Questions to answer:
**1.** In the Joan V. Ruderman excerpt below, condense the paragraph beginning "Joan V. Ruderman (born 1947/48)" into a short bulleted list that keeps its main facts.
**2.** From the Joan V. Ruderman excerpt below, transcribe the part that opens with the words containing "Joan V. Ruderman" and closes with "of Cell Biology.".
**3.** Go on with the Joan V. Ruderman excerpt below, starting after its final sentence.

American molecular and cell biologist

Joan V. Ruderman (born 1947/48) is an American molecular and cell biologist. She is a professor emeritus at Harvard University and Visiting Senior Biologist at Princeton University. She has researched cell division and embryo development, and more recently the effects of, and the public understanding of, environmental estrogens and other endocrine disruptors. She was elected as a member of the United States National Academy of Sciences in 1998.

==Education and career==
She received her BA from Barnard College in 1969 and her Ph.D. from MIT in 1974. She was on the faculty of Duke University, and joined the faculty of Harvard Medical School in 1976. At Harvard, she was the Marion V. Nelson Professor of Cell Biology.

Data section:
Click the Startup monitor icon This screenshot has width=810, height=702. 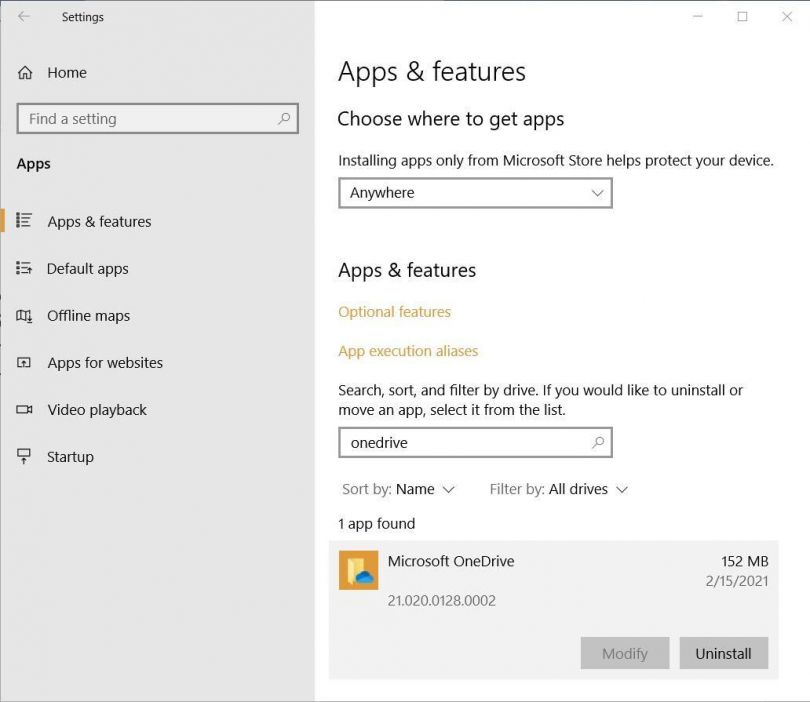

Numbered answers:
**1.**
- American molecular and cell biologist, born 1947/48
- Professor emeritus at Harvard University and Visiting Senior Biologist at Princeton University
- Research on cell division and embryo development, and more recently on the effects and public understanding of environmental estrogens and other endocrine disruptors
- Elected a member of the United States National Academy of Sciences in 1998

**2.**
Joan V. Ruderman (born 1947/48) is an American molecular and cell biologist. She is a professor emeritus at Harvard University and Visiting Senior Biologist at Princeton University. She has researched cell division and embryo development, and more recently the effects of, and the public understanding of, environmental estrogens and other endocrine disruptors. She was elected as a member of the United States National Academy of Sciences in 1998.

==Education and career==
She received her BA from Barnard College in 1969 and her Ph.D. from MIT in 1974. She was on the faculty of Duke University, and joined the faculty of Harvard Medical School in 1976. At Harvard, she was the Marion V. Nelson Professor of Cell Biology.

**3.**
She first attended the Marine Biological Laboratory in 1974, for a summer course on embryology. With Ann Stuart she founded the Periwinkle Club, a summer day camp for young children of MBL scientists. She was on the Board of Trustees of the MBL from 1986 to 2012, and she was on the executive committee and Speaker of the MBL Corporation from 2008 to 2012. She succeeded Gary Borisy as president and Director of the MBL as the first women to hold the post, serving from November 2012 until November 2014, when she was succeeded by Arthur Sussman as interim president and then Huntington Willard. While she was president, the MBL joined the University of Chicago in July 2013 and became more financially stable.

She was also a member of the Radcliffe Institute of Advanced Study from 2010 to 2011. She joined Princeton Environmental Institute in February 2015.

She was elected to the American Academy of Arts and Sciences in 1991.

==Works==
- Swenson, Katherine I. (1986). "The clam embryo protein cyclin A induces entry into M phase and the resumption of meiosis in Xenopus oocytes"

==Personal life==
She is married to Gerald Ruderman, an engineer. Their daughter Zoe (born 1983/4) is a journalist in New York City.